Entre tantas definiciones de esta palabra, la siguiente resume la idea que deseo transmitir. Una persona íntegra es aquella que no carece de ninguna de sus partes. Una persona completa, que sabe quién es, sabe a dónde va y, por sobre todo, ha permitido que sea Jesús quien complete y dé sentido a todas las partes faltantes.
La integridad se manifiesta en un plano que es ciego a los ojos humanos, pero ampliamente visible a los ojos de Dios.
Dicho de otro modo, lo que intento manifestar es que le hemos dado mayor valor a lo externo que a lo interno, siendo esto último la revelación de lo que en verdad somos.
Lamentablemente, este fenómeno también se ramificó en la iglesia llevándonos como cristianos a trabajar con más fuerza en una reputación que responde a formas o estructuras que no son la esencia, pero las hemos convertido en dogma. Lentamente nos transformamos en aquel sistema “mundano” contra lo que tanto hemos luchado, generando en las comunidades de fe una insostenible presión por cubrir con las expectativas de los demás, abriendo un espacio de competencia, comparaciones y, en muchos casos, divisiones nocivas para la iglesia y motivo de provecho para el infierno.
Hoy veo que, lejos de luchar por una misma iglesia, por un mismo cuerpo, nos parecemos a corredores de bolsa en Wall Street donde cada uno pelea por sus propios intereses eclesiásticos y, al mismo tiempo, se desarrolla una guerra fría de comparaciones y rivalidades escondidas detrás de una fachada de sonrisas y una hermandad poco sincera.
La realidad que hoy observo es una muy diferente a la que Jesús soñó cuando nos dijo que seamos UNO para que el mundo crea.
No me considero un iluminado que está exento de esto. Confieso que en muchas oportunidades me dejé llevar por este “sueño americano” de la iglesia ideal, y en más de una oportunidad me frustré hasta las lágrimas por Intentar de todo y no poder ser como determinado pastor, o no lograr levantar una iglesia como las que veía a mi alrededor.

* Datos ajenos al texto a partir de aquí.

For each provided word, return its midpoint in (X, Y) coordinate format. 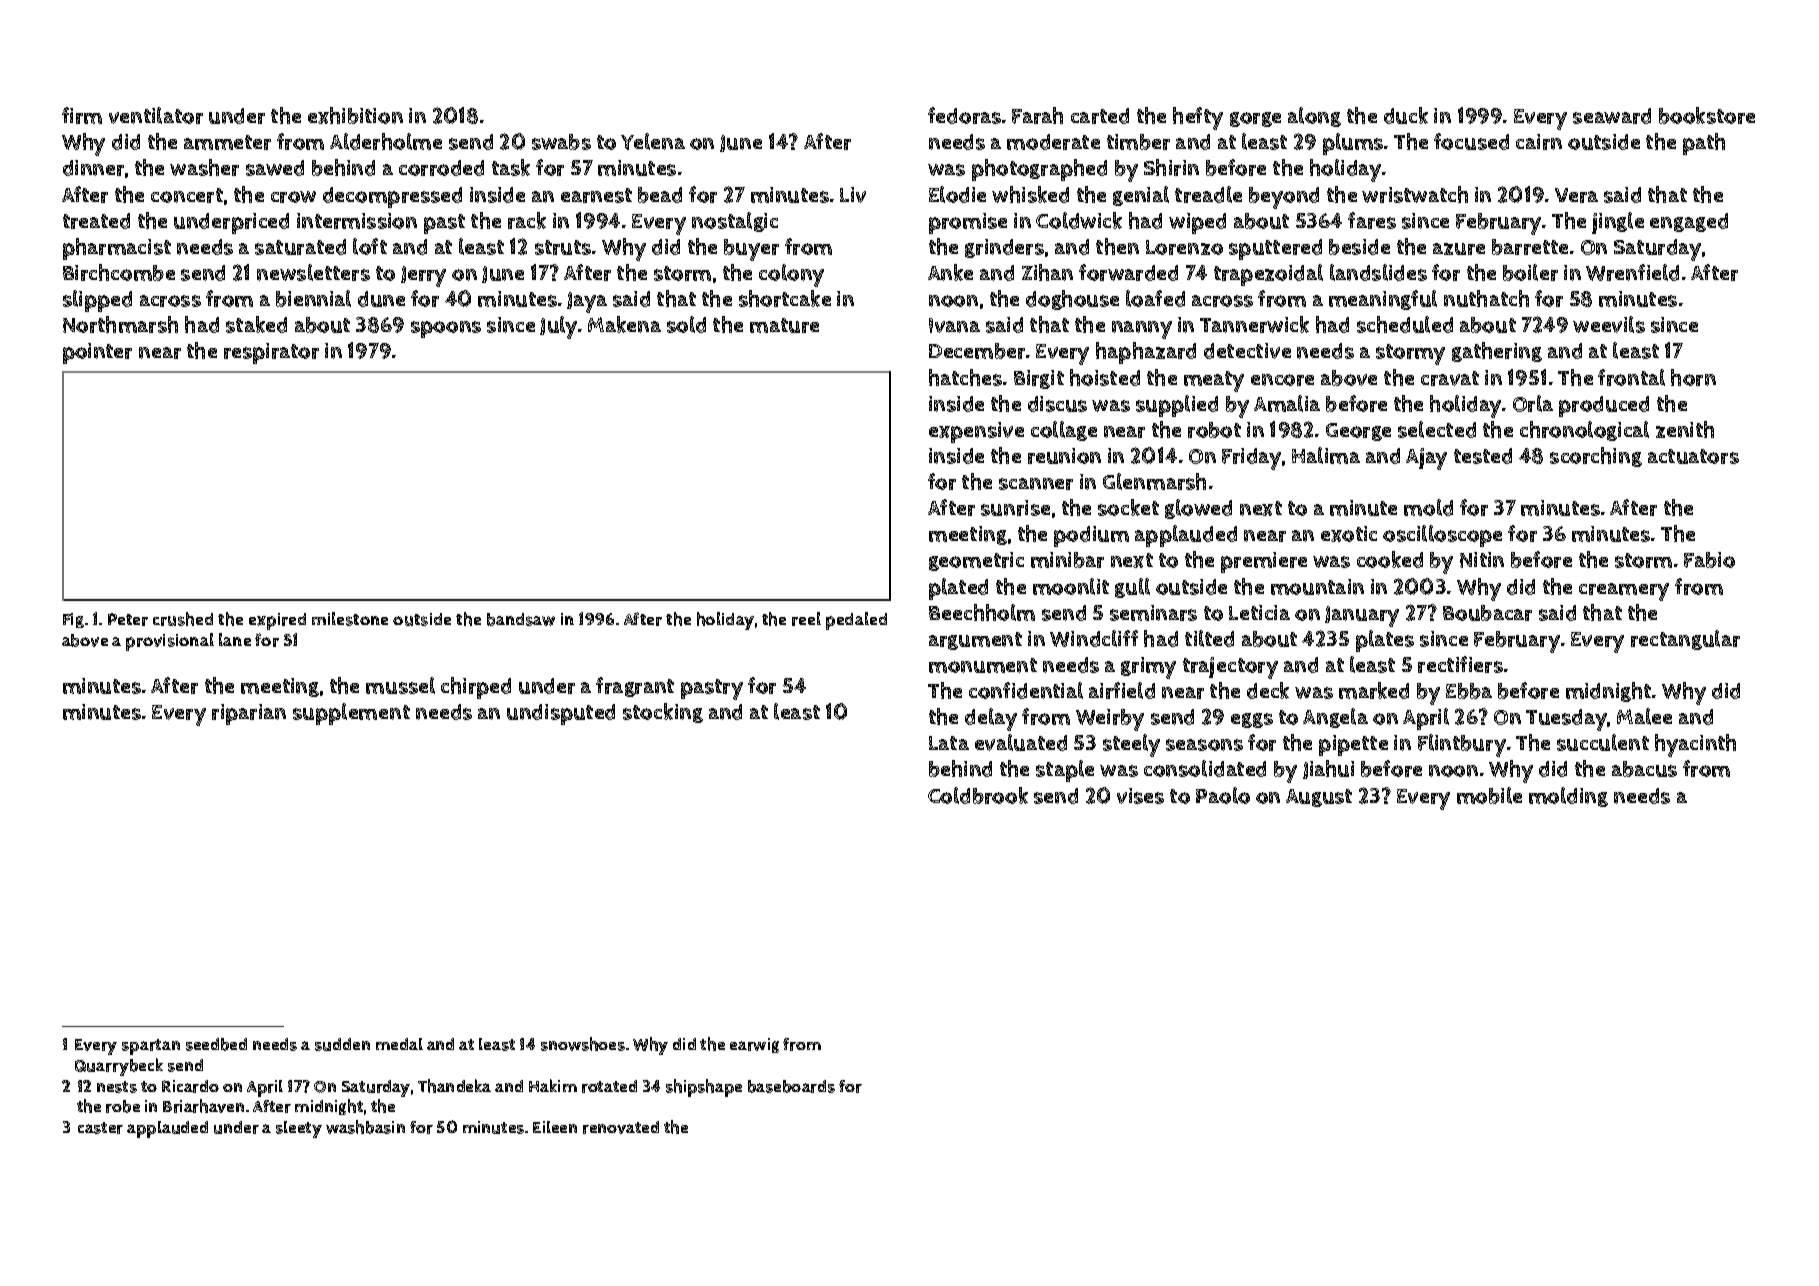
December (977, 351)
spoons (446, 329)
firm (82, 115)
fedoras (964, 115)
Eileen (555, 1127)
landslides (1378, 272)
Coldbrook (978, 795)
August (1319, 798)
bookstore (1707, 115)
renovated (621, 1127)
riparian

No obstante, este fenómeno no es nuevo. Desde los tiempos bíblicos, estas tendencias han sido motivo de problemas. Son varios los episodios donde Jesús confrontó con palabras duras para la época. Palabras que también son aplicables a nuestro siglo si somos lo suficientemente humildes para recibirlas y hacer un mea culpa.

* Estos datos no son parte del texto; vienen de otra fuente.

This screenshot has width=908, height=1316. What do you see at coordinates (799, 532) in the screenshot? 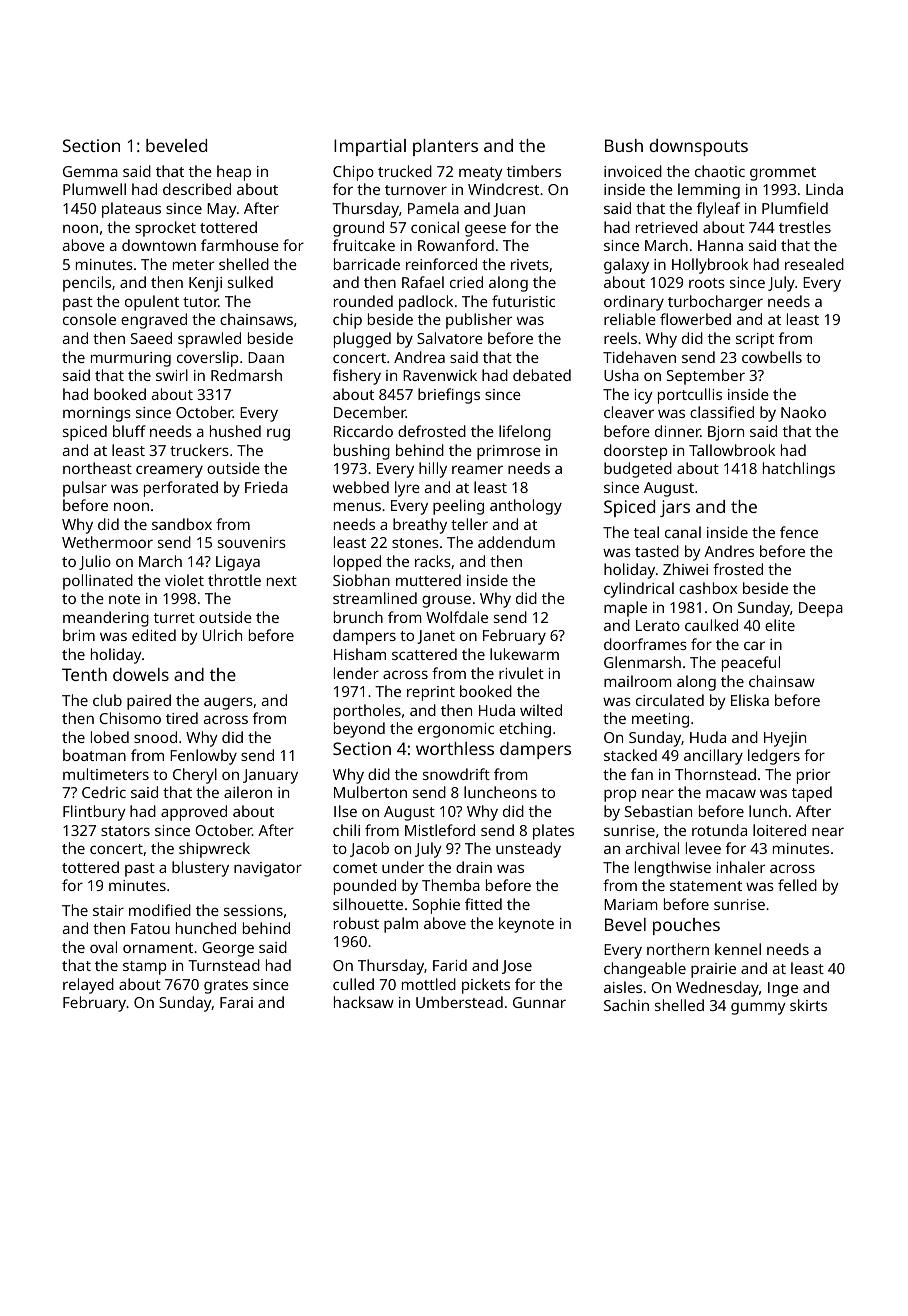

Los maestros de la ley, fariseos y escribas eran profesionales de la reputación. Eran intachables. Hasta diría que su devoción por mostrar que cumplían la ley al pie del cañón era digna de admiración, cualquiera podría sentirse pequeño al lado de hombres como estos. Sin embargo, Jesús tenía una percepción diametralmente opuesta a la que, quizás, la sociedad tenía de ellos. Ya que les dijo lo siguiente:
“¡Ay de ustedes, maestros de la ley y fariseos, hipócritas!, que son como sepulcros blanqueados. Por fuera lucen hermosos, pero por dentro están llenos de huesos de muertos y de podredumbre. Así también ustedes, por fuera dan la impresión de ser justos, pero por dentro están llenos de hipocresía y de maldad”, Mateo 23:27-32 NVI.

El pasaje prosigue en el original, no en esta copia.